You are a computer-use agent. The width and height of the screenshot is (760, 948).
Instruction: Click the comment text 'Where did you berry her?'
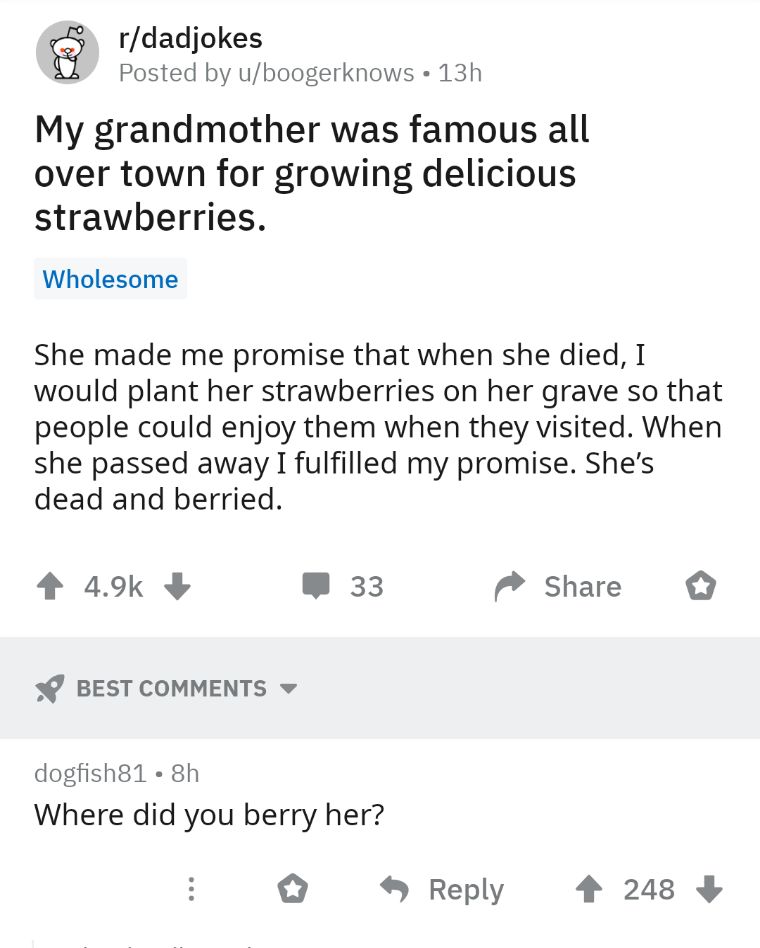point(209,815)
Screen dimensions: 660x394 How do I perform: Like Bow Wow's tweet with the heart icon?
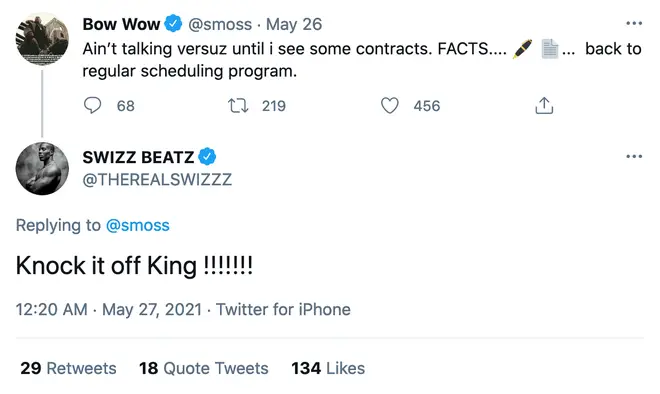390,106
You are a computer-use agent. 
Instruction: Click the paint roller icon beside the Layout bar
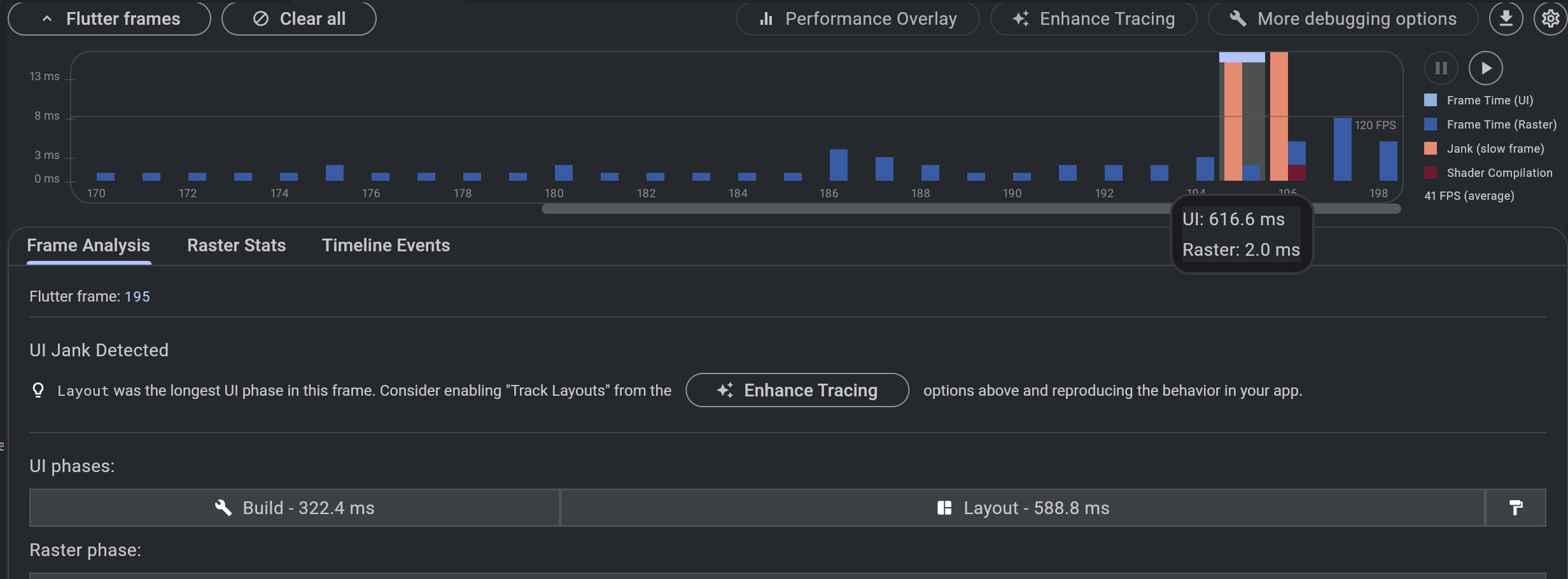1515,508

· · ·

INSTRUCTION:
Lay out the material above as a numbered list of its lines, skipping any blank lines and leaving the pictures out.

THE RESPONSE:
1. You are a computer-use agent. The width and height of the screenshot is (760, 948).
2. Instruction: Click the comment text 'Where did you berry her?'
3. point(209,815)
4. Screen dimensions: 660x394 How do I perform: Like Bow Wow's tweet with the heart icon?
5. 390,106
6. You are a computer-use agent. 
7. Instruction: Click the paint roller icon beside the Layout bar
8. 1515,508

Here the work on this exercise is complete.